#### Your goal:
Without altering anything, repeat each of the records.

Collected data

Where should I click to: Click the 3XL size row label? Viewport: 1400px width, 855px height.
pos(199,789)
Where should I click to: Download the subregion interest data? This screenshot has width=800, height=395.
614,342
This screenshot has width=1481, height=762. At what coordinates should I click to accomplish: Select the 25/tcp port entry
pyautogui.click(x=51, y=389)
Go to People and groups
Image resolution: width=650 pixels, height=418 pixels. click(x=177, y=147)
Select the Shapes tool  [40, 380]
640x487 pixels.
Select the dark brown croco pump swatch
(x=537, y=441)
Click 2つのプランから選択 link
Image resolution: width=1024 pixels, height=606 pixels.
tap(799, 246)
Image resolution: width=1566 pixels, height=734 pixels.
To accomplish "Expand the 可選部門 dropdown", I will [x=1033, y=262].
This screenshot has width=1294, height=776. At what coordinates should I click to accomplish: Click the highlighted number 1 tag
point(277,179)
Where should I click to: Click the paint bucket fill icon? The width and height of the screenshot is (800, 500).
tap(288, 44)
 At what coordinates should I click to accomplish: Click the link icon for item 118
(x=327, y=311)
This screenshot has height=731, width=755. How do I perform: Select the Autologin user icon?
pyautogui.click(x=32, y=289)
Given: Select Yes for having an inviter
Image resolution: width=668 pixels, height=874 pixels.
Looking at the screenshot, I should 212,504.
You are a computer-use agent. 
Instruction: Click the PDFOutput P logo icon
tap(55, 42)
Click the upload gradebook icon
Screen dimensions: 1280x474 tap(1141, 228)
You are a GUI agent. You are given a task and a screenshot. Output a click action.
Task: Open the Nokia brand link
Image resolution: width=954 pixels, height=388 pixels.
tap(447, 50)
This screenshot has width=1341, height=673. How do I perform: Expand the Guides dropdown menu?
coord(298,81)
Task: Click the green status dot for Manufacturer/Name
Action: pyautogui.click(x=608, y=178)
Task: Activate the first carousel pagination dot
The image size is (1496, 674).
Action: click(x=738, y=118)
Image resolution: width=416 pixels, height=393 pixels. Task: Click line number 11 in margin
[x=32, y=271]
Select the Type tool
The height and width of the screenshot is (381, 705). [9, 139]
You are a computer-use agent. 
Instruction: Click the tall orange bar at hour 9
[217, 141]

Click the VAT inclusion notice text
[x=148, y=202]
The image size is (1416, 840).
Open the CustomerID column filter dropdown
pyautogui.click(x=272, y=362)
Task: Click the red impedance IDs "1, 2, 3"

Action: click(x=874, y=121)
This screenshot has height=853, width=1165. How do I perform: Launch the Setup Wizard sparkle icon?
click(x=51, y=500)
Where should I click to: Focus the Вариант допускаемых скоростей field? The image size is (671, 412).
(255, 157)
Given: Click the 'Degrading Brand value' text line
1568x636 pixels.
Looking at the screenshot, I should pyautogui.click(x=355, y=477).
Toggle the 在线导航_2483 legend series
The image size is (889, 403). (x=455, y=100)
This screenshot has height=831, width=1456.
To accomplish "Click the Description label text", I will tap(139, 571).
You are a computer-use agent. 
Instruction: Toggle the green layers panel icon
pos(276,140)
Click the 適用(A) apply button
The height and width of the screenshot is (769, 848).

#### Exercise solution:
Where should I click to: Click the 3XL size row label? Viewport: 1400px width, 855px height.
pos(199,789)
Where should I click to: Download the subregion interest data? This screenshot has width=800, height=395.
614,342
This screenshot has width=1481, height=762. At what coordinates should I click to accomplish: Select the 25/tcp port entry
pyautogui.click(x=51, y=389)
Go to People and groups
Image resolution: width=650 pixels, height=418 pixels. click(x=177, y=147)
Select the Shapes tool  [40, 380]
640x487 pixels.
Select the dark brown croco pump swatch
(x=537, y=441)
Click 2つのプランから選択 link
Image resolution: width=1024 pixels, height=606 pixels.
tap(799, 246)
Image resolution: width=1566 pixels, height=734 pixels.
To accomplish "Expand the 可選部門 dropdown", I will [x=1033, y=262].
This screenshot has width=1294, height=776. At what coordinates should I click to accomplish: Click the highlighted number 1 tag
point(277,179)
Where should I click to: Click the paint bucket fill icon? The width and height of the screenshot is (800, 500).
tap(288, 44)
 At what coordinates should I click to accomplish: Click the link icon for item 118
(x=327, y=311)
This screenshot has height=731, width=755. How do I perform: Select the Autologin user icon?
pyautogui.click(x=32, y=289)
Given: Select Yes for having an inviter
Image resolution: width=668 pixels, height=874 pixels.
Looking at the screenshot, I should 212,504.
You are a computer-use agent. 
Instruction: Click the PDFOutput P logo icon
tap(55, 42)
Click the upload gradebook icon
Screen dimensions: 1280x474 tap(1141, 228)
You are a GUI agent. You are given a task and a screenshot. Output a click action.
Task: Open the Nokia brand link
Image resolution: width=954 pixels, height=388 pixels.
tap(447, 50)
This screenshot has width=1341, height=673. How do I perform: Expand the Guides dropdown menu?
coord(298,81)
Task: Click the green status dot for Manufacturer/Name
Action: pyautogui.click(x=608, y=178)
Task: Activate the first carousel pagination dot
The image size is (1496, 674).
Action: click(x=738, y=118)
Image resolution: width=416 pixels, height=393 pixels. Task: Click line number 11 in margin
[x=32, y=271]
Select the Type tool
The height and width of the screenshot is (381, 705). [9, 139]
You are a computer-use agent. 
Instruction: Click the tall orange bar at hour 9
[217, 141]

Click the VAT inclusion notice text
[x=148, y=202]
The image size is (1416, 840).
Open the CustomerID column filter dropdown
pyautogui.click(x=272, y=362)
Task: Click the red impedance IDs "1, 2, 3"

Action: click(x=874, y=121)
This screenshot has height=853, width=1165. How do I perform: Launch the Setup Wizard sparkle icon?
click(x=51, y=500)
Where should I click to: Focus the Вариант допускаемых скоростей field? The image size is (671, 412).
(255, 157)
Given: Click the 'Degrading Brand value' text line
1568x636 pixels.
Looking at the screenshot, I should pyautogui.click(x=355, y=477).
Toggle the 在线导航_2483 legend series
The image size is (889, 403). (x=455, y=100)
This screenshot has height=831, width=1456.
To accomplish "Click the Description label text", I will tap(139, 571).
You are a computer-use agent. 
Instruction: Toggle the green layers panel icon
pos(276,140)
Click the 適用(A) apply button
The height and width of the screenshot is (769, 848).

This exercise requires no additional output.